MATERIAL PROVIDED>
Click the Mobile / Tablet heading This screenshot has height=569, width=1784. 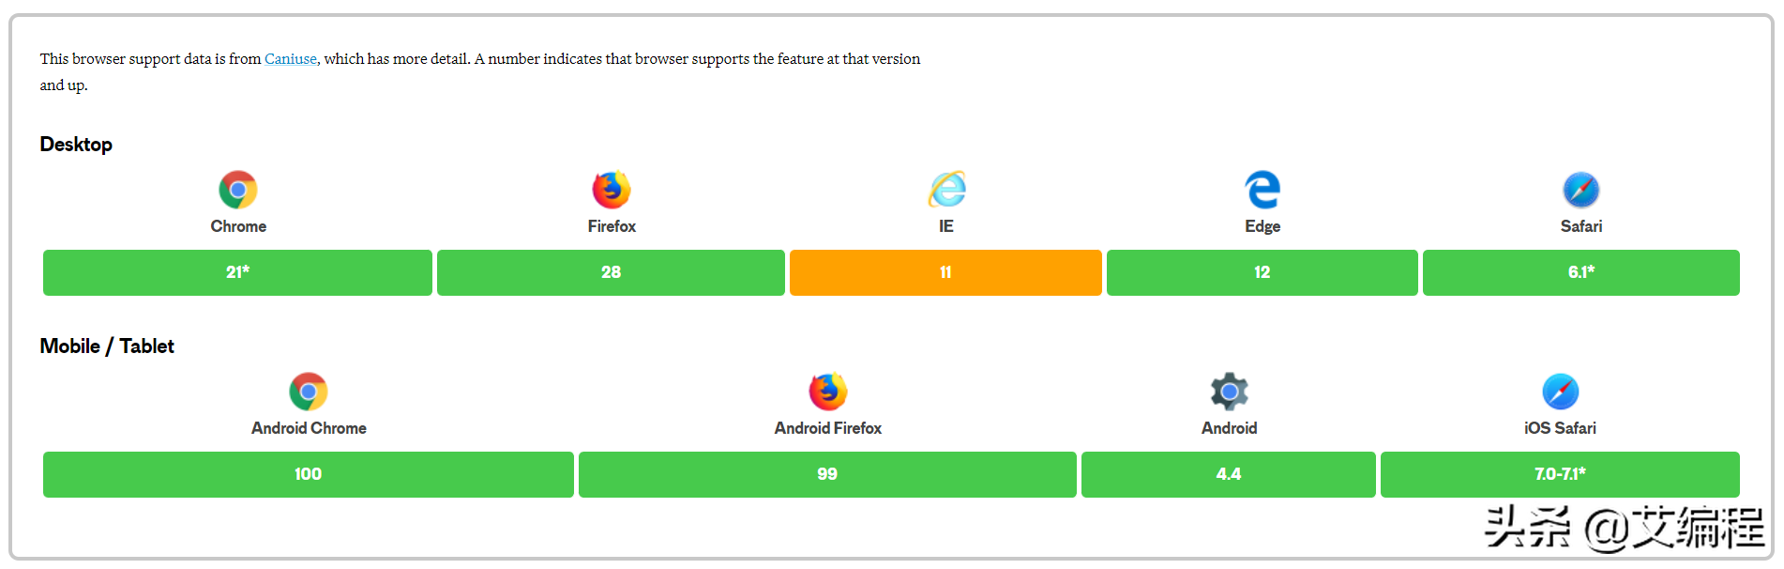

---

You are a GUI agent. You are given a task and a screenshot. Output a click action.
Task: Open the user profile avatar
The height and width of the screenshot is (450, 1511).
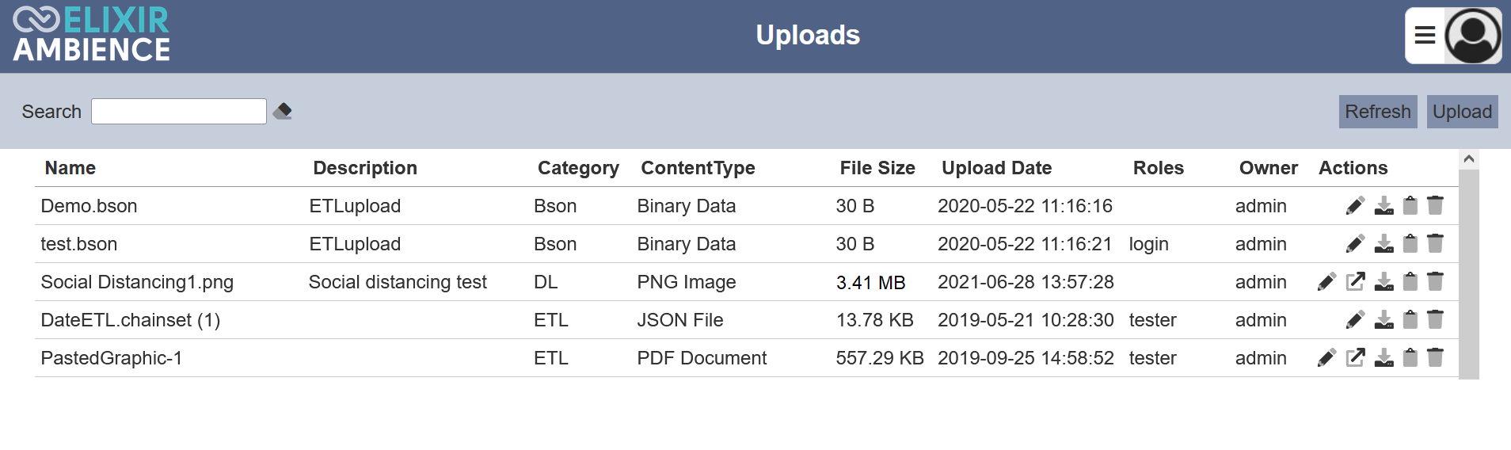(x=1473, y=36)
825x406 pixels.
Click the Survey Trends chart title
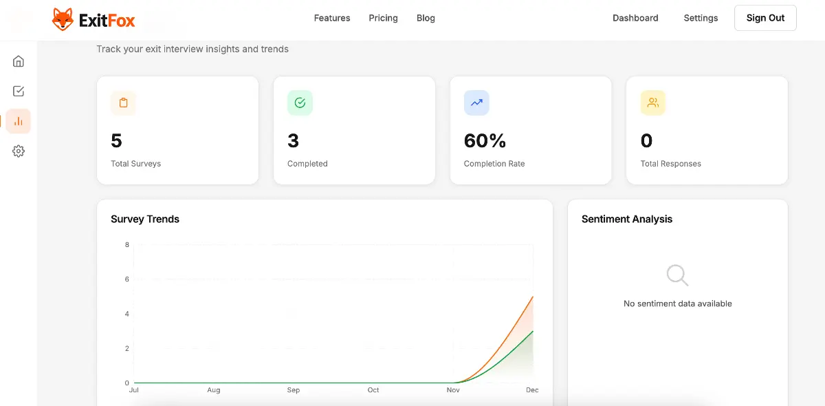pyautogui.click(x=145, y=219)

EXERCISE DIRECTIONS> Starting with the line that contains "You are a GUI" and going on through the line that contains "pyautogui.click(x=145, y=219)", rewrite the material as a Markdown table with the columns Row and Text, giving each line a row number and skipping blank lines. Leave the pictures out of the table.

ANSWER TO THE PROBLEM>
| Row | Text |
|---|---|
| 1 | You are a GUI agent. You are given a task and a screenshot. Output a click action. |
| 2 | Task: Open the user profile avatar |
| 3 | The height and width of the screenshot is (450, 1511). |
| 4 | (x=1473, y=36) |
| 5 | 825x406 pixels. |
| 6 | Click the Survey Trends chart title |
| 7 | pyautogui.click(x=145, y=219) |